-- Begin --

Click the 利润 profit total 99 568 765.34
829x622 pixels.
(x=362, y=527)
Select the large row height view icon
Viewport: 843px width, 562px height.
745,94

-- End --
-- Begin --

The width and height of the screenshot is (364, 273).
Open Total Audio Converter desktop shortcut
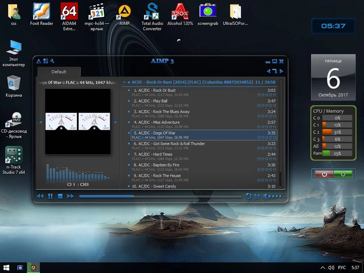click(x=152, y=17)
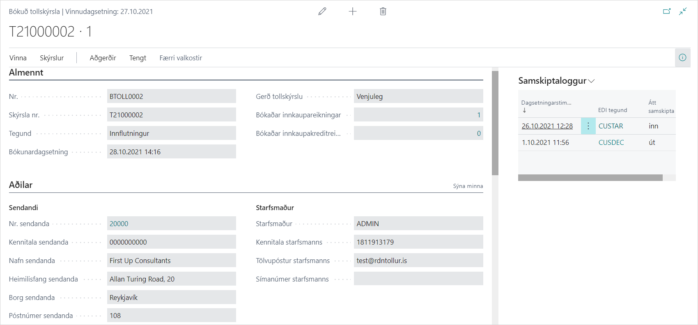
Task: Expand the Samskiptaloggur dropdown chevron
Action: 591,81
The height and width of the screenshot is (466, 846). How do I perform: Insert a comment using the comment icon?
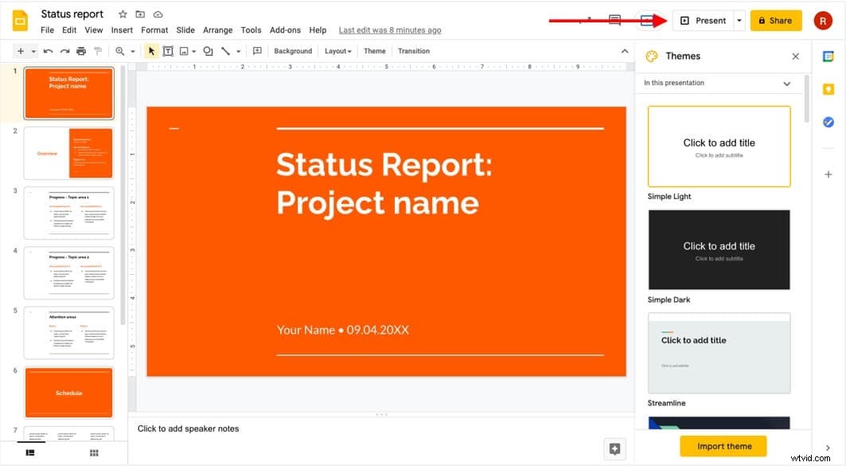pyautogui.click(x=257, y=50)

-- End --

• The problem:
Give the records again from the line with "The height and" up to and including the line with "pyautogui.click(x=257, y=50)", switching "screenshot" to "image" and keeping everything else the same. Leave the pictures out.

• Output of the exercise:
The height and width of the image is (466, 846). How do I perform: Insert a comment using the comment icon?
pyautogui.click(x=257, y=50)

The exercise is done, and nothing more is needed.